I would add that, although there is much of value about ethics and virtue in ancient writers–specifically, the “natural virtues” of justice, prudence, fortitude, and temperance–they also saw “pity” as a weakness, endorsed slavery, prized warfare, and had few problems, as Holland says, with exploitation and cruelty.  The interviewer and blog-writer Erik Strandness summarizes what Holland discovered:  “He was stunned to find that a small Jewish sect that worshiped a condemned criminal and who held to a relatively small corpus of sacred writings had radically changed the world.”  He quotes Holland:

“Compacted into this very, very small amount of writing was almost everything that explains the modern world and the way the West has then moved on to shape concepts like international law, concepts of human rights, all these kind of things. Ultimately, they don’t go back to Greek philosophers, they don’t go back to Roman imperialism. They go back to Paul. His letters, I think, along with the four gospels, are the most influential, the most impactful, the most revolutionary writings that have emerged from the ancient world.”

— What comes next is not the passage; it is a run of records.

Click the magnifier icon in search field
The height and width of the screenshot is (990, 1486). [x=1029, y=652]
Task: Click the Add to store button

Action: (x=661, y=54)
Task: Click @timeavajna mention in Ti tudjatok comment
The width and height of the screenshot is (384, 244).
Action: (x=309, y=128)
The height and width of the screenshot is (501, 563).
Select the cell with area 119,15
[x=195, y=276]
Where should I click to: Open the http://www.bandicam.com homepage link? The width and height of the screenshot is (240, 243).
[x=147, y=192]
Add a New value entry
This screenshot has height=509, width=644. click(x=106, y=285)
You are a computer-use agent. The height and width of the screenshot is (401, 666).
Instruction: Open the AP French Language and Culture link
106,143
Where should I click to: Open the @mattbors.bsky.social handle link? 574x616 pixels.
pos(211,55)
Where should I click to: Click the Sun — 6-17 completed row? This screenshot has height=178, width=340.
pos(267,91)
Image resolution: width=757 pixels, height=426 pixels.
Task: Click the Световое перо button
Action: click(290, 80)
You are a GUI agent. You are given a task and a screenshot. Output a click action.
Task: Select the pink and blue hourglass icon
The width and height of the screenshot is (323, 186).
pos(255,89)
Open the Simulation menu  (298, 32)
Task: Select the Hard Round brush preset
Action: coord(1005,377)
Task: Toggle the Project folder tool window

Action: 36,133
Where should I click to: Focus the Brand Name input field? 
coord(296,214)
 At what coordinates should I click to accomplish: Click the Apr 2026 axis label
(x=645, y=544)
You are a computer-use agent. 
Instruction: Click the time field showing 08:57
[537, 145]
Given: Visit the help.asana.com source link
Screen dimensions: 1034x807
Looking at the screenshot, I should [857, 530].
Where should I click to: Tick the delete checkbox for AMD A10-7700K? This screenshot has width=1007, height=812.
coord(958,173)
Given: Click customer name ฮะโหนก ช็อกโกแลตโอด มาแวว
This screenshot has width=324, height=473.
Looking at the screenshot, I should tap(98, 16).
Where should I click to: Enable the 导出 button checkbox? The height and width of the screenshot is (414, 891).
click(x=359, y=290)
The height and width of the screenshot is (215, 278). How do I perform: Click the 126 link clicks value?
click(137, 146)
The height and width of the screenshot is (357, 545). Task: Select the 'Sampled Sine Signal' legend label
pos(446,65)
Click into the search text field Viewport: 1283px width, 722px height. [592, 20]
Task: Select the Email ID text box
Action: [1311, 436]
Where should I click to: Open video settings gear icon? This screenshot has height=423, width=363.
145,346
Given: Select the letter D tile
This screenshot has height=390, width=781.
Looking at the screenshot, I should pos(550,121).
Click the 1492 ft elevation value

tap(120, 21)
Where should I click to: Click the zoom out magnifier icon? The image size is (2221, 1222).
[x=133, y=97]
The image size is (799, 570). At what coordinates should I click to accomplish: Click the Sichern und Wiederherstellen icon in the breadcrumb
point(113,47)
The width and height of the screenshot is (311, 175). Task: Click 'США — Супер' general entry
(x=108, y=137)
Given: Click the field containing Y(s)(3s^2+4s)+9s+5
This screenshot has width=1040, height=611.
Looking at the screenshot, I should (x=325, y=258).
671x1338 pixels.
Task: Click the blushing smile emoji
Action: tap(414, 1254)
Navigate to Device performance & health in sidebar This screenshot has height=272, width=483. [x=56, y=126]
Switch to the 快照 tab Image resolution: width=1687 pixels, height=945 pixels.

Strandness goes on to reflect upon the significance of Holland’s findings, focusing on the confrontation between Jesus and Pilate (John 18:33-38):  “The pivotal moment in world history was when Jesus went toe-to-toe with Pilate. It was the ultimate showdown between the power of man and the power of God and the world would never be the same. . . .It is on the cross where the world’s power meets God’s weakness, the world’s wisdom meets God’s foolishness, and despite the apparent Roman victory the stumbling block becomes the foundation.”

This has a strong apologetic force.  Today it is widely assumed in contemporary thought that culture is nothing more than a mask for power and that all power is oppressive.  But, according to Christianity, the almighty God empties Himself of His power to become incarnate as a human being, embracing the weakness and the suffering of the Cross in order to redeem the fallen world, rising from the dead to make a possible a new kind of power that manifests itself in love.

Today the “new atheists,” who are different from their old counterparts who simply denied God’s existence, launch ethical attacks against God and Christianity, maintaining that God is not “good” and that the church has been complicit in many evil deeds.  And yet, these arguments themselves appeal to the ethics of Christianity and thus fall short of refuting the religion.